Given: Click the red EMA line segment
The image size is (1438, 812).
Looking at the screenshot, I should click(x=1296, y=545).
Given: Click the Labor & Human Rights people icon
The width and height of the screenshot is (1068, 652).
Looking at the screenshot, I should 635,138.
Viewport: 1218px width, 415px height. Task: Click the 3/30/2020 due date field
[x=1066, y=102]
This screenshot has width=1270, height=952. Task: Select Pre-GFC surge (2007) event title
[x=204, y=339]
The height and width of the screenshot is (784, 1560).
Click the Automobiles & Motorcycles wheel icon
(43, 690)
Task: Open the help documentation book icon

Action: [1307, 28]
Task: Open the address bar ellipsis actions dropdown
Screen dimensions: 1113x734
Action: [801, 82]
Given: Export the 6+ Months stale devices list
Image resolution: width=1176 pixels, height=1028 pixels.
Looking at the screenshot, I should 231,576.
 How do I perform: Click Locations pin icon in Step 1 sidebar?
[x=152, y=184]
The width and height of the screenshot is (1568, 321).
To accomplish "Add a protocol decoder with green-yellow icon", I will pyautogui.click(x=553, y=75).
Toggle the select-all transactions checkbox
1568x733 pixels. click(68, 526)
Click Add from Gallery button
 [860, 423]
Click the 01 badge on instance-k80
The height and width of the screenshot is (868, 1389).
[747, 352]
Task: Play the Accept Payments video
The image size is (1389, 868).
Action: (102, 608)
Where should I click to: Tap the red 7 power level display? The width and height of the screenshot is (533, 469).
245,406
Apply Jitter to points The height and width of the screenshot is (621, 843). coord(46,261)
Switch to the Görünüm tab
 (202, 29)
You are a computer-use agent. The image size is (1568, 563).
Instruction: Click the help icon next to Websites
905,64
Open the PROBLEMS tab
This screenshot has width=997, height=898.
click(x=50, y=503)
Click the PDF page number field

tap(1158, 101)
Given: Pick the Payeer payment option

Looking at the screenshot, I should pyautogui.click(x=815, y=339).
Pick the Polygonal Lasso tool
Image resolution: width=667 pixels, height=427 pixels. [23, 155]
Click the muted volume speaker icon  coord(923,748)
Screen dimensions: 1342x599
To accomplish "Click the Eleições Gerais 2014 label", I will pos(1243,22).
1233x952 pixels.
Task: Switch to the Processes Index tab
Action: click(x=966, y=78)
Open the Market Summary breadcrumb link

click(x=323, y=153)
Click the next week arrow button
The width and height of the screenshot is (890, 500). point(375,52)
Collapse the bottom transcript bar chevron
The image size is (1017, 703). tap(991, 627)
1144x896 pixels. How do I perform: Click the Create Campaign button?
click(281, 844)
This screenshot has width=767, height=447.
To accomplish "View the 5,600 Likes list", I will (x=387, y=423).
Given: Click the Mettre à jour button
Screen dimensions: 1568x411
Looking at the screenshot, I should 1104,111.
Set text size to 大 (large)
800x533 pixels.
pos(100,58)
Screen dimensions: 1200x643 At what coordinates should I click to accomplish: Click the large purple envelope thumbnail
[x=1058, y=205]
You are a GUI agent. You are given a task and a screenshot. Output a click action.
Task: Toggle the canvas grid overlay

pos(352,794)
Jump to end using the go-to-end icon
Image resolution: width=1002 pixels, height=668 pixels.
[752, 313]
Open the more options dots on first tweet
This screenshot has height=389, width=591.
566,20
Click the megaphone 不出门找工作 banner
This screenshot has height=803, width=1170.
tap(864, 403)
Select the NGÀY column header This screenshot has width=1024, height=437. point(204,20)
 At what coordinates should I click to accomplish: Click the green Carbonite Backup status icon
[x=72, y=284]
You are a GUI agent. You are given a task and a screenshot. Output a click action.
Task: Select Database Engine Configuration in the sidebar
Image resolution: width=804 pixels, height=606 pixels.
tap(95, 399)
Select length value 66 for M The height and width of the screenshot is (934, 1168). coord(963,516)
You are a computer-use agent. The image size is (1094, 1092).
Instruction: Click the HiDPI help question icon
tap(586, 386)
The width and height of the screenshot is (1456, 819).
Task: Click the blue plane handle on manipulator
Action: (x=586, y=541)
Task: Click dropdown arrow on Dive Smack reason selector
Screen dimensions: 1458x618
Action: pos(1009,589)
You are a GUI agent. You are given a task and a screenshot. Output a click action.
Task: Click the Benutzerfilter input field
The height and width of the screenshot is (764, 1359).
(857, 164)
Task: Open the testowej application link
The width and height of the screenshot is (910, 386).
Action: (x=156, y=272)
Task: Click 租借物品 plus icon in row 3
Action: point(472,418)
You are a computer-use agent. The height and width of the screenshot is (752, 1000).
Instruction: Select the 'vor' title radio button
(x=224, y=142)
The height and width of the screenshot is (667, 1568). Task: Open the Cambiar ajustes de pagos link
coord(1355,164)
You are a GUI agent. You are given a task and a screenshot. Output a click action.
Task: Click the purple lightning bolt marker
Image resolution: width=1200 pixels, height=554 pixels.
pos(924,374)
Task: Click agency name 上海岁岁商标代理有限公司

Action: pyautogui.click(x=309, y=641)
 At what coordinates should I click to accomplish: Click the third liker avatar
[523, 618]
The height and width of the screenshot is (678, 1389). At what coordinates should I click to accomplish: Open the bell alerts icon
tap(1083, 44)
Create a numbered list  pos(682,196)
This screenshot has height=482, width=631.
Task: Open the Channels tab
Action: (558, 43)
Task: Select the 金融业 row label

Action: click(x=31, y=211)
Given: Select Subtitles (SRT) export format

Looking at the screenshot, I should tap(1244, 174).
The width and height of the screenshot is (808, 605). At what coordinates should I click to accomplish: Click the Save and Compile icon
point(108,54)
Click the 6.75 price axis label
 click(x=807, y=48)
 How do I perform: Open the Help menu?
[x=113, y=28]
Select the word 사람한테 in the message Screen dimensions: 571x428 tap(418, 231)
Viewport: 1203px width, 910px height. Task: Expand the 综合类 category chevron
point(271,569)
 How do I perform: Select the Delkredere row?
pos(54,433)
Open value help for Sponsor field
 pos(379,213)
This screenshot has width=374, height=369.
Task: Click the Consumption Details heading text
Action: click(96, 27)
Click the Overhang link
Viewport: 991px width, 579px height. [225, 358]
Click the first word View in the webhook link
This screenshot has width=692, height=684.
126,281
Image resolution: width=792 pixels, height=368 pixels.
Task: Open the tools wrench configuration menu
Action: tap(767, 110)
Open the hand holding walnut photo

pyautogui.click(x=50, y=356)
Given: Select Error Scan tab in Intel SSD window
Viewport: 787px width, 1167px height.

THE PROBLEM
Recast every nonblank line of the rows above as a Markdown table with two columns: No. holds the line's number and Line holds the line itself.

RESULT
| No. | Line |
|---|---|
| 1 | Given: Click the red EMA line segment |
| 2 | The image size is (1438, 812). |
| 3 | Looking at the screenshot, I should click(x=1296, y=545). |
| 4 | Given: Click the Labor & Human Rights people icon |
| 5 | The width and height of the screenshot is (1068, 652). |
| 6 | Looking at the screenshot, I should 635,138. |
| 7 | Viewport: 1218px width, 415px height. Task: Click the 3/30/2020 due date field |
| 8 | [x=1066, y=102] |
| 9 | This screenshot has width=1270, height=952. Task: Select Pre-GFC surge (2007) event title |
| 10 | [x=204, y=339] |
| 11 | The height and width of the screenshot is (784, 1560). |
| 12 | Click the Automobiles & Motorcycles wheel icon |
| 13 | (43, 690) |
| 14 | Task: Open the help documentation book icon |
| 15 | Action: [1307, 28] |
| 16 | Task: Open the address bar ellipsis actions dropdown |
| 17 | Screen dimensions: 1113x734 |
| 18 | Action: [801, 82] |
| 19 | Given: Export the 6+ Months stale devices list |
| 20 | Image resolution: width=1176 pixels, height=1028 pixels. |
| 21 | Looking at the screenshot, I should 231,576. |
| 22 |  How do I perform: Click Locations pin icon in Step 1 sidebar? |
| 23 | [x=152, y=184] |
| 24 | The width and height of the screenshot is (1568, 321). |
| 25 | To accomplish "Add a protocol decoder with green-yellow icon", I will pyautogui.click(x=553, y=75). |
| 26 | Toggle the select-all transactions checkbox |
| 27 | 1568x733 pixels. click(68, 526) |
| 28 | Click Add from Gallery button |
| 29 |  [860, 423] |
| 30 | Click the 01 badge on instance-k80 |
| 31 | The height and width of the screenshot is (868, 1389). |
| 32 | [747, 352] |
| 33 | Task: Play the Accept Payments video |
| 34 | The image size is (1389, 868). |
| 35 | Action: (102, 608) |
| 36 | Where should I click to: Tap the red 7 power level display? The width and height of the screenshot is (533, 469). |
| 37 | 245,406 |
| 38 | Apply Jitter to points The height and width of the screenshot is (621, 843). coord(46,261) |
| 39 | Switch to the Görünüm tab |
| 40 |  (202, 29) |
| 41 | You are a computer-use agent. The image size is (1568, 563). |
| 42 | Instruction: Click the help icon next to Websites |
| 43 | 905,64 |
| 44 | Open the PROBLEMS tab |
| 45 | This screenshot has width=997, height=898. |
| 46 | click(x=50, y=503) |
| 47 | Click the PDF page number field |
| 48 | tap(1158, 101) |
| 49 | Given: Pick the Payeer payment option |
| 50 | Looking at the screenshot, I should pyautogui.click(x=815, y=339). |
| 51 | Pick the Polygonal Lasso tool |
| 52 | Image resolution: width=667 pixels, height=427 pixels. [23, 155] |
| 53 | Click the muted volume speaker icon  coord(923,748) |
| 54 | Screen dimensions: 1342x599 |
| 55 | To accomplish "Click the Eleições Gerais 2014 label", I will pos(1243,22). |
| 56 | 1233x952 pixels. |
| 57 | Task: Switch to the Processes Index tab |
| 58 | Action: click(x=966, y=78) |
| 59 | Open the Market Summary breadcrumb link |
| 60 | click(x=323, y=153) |
| 61 | Click the next week arrow button |
| 62 | The width and height of the screenshot is (890, 500). point(375,52) |
| 63 | Collapse the bottom transcript bar chevron |
| 64 | The image size is (1017, 703). tap(991, 627) |
| 65 | 1144x896 pixels. How do I perform: Click the Create Campaign button? |
| 66 | click(281, 844) |
| 67 | This screenshot has width=767, height=447. |
| 68 | To accomplish "View the 5,600 Likes list", I will (x=387, y=423). |
| 69 | Given: Click the Mettre à jour button |
| 70 | Screen dimensions: 1568x411 |
| 71 | Looking at the screenshot, I should 1104,111. |
| 72 | Set text size to 大 (large) |
| 73 | 800x533 pixels. |
| 74 | pos(100,58) |
| 75 | Screen dimensions: 1200x643 At what coordinates should I click to accomplish: Click the large purple envelope thumbnail |
| 76 | [x=1058, y=205] |
| 77 | You are a GUI agent. You are given a task and a screenshot. Output a click action. |
| 78 | Task: Toggle the canvas grid overlay |
| 79 | pos(352,794) |
| 80 | Jump to end using the go-to-end icon |
| 81 | Image resolution: width=1002 pixels, height=668 pixels. |
| 82 | [752, 313] |
| 83 | Open the more options dots on first tweet |
| 84 | This screenshot has height=389, width=591. |
| 85 | 566,20 |
| 86 | Click the megaphone 不出门找工作 banner |
| 87 | This screenshot has height=803, width=1170. |
| 88 | tap(864, 403) |
| 89 | Select the NGÀY column header This screenshot has width=1024, height=437. point(204,20) |
| 90 |  At what coordinates should I click to accomplish: Click the green Carbonite Backup status icon |
| 91 | [x=72, y=284] |
| 92 | You are a GUI agent. You are given a task and a screenshot. Output a click action. |
| 93 | Task: Select Database Engine Configuration in the sidebar |
| 94 | Image resolution: width=804 pixels, height=606 pixels. |
| 95 | tap(95, 399) |
| 96 | Select length value 66 for M The height and width of the screenshot is (934, 1168). coord(963,516) |
| 97 | You are a computer-use agent. The image size is (1094, 1092). |
| 98 | Instruction: Click the HiDPI help question icon |
| 99 | tap(586, 386) |
| 100 | The width and height of the screenshot is (1456, 819). |
| 101 | Task: Click the blue plane handle on manipulator |
| 102 | Action: (x=586, y=541) |
| 103 | Task: Click dropdown arrow on Dive Smack reason selector |
| 104 | Screen dimensions: 1458x618 |
| 105 | Action: pos(1009,589) |
| 106 | You are a GUI agent. You are given a task and a screenshot. Output a click action. |
| 107 | Task: Click the Benutzerfilter input field |
| 108 | The height and width of the screenshot is (764, 1359). |
| 109 | (857, 164) |
| 110 | Task: Open the testowej application link |
| 111 | The width and height of the screenshot is (910, 386). |
| 112 | Action: (x=156, y=272) |
| 113 | Task: Click 租借物品 plus icon in row 3 |
| 114 | Action: point(472,418) |
| 115 | You are a computer-use agent. The height and width of the screenshot is (752, 1000). |
| 116 | Instruction: Select the 'vor' title radio button |
| 117 | (x=224, y=142) |
| 118 | The height and width of the screenshot is (667, 1568). Task: Open the Cambiar ajustes de pagos link |
| 119 | coord(1355,164) |
| 120 | You are a GUI agent. You are given a task and a screenshot. Output a click action. |
| 121 | Task: Click the purple lightning bolt marker |
| 122 | Image resolution: width=1200 pixels, height=554 pixels. |
| 123 | pos(924,374) |
| 124 | Task: Click agency name 上海岁岁商标代理有限公司 |
| 125 | Action: pyautogui.click(x=309, y=641) |
| 126 |  At what coordinates should I click to accomplish: Click the third liker avatar |
| 127 | [523, 618] |
| 128 | The height and width of the screenshot is (678, 1389). At what coordinates should I click to accomplish: Open the bell alerts icon |
| 129 | tap(1083, 44) |
| 130 | Create a numbered list  pos(682,196) |
| 131 | This screenshot has height=482, width=631. |
| 132 | Task: Open the Channels tab |
| 133 | Action: (558, 43) |
| 134 | Task: Select the 金融业 row label |
| 135 | Action: click(x=31, y=211) |
| 136 | Given: Select Subtitles (SRT) export format |
| 137 | Looking at the screenshot, I should tap(1244, 174). |
| 138 | The width and height of the screenshot is (808, 605). At what coordinates should I click to accomplish: Click the Save and Compile icon |
| 139 | point(108,54) |
| 140 | Click the 6.75 price axis label |
| 141 |  click(x=807, y=48) |
| 142 |  How do I perform: Open the Help menu? |
| 143 | [x=113, y=28] |
| 144 | Select the word 사람한테 in the message Screen dimensions: 571x428 tap(418, 231) |
| 145 | Viewport: 1203px width, 910px height. Task: Expand the 综合类 category chevron |
| 146 | point(271,569) |
| 147 |  How do I perform: Select the Delkredere row? |
| 148 | pos(54,433) |
| 149 | Open value help for Sponsor field |
| 150 |  pos(379,213) |
| 151 | This screenshot has width=374, height=369. |
| 152 | Task: Click the Consumption Details heading text |
| 153 | Action: click(96, 27) |
| 154 | Click the Overhang link |
| 155 | Viewport: 991px width, 579px height. [225, 358] |
| 156 | Click the first word View in the webhook link |
| 157 | This screenshot has width=692, height=684. |
| 158 | 126,281 |
| 159 | Image resolution: width=792 pixels, height=368 pixels. |
| 160 | Task: Open the tools wrench configuration menu |
| 161 | Action: tap(767, 110) |
| 162 | Open the hand holding walnut photo |
| 163 | pyautogui.click(x=50, y=356) |
| 164 | Given: Select Error Scan tab in Intel SSD window |
| 165 | Viewport: 787px width, 1167px height. |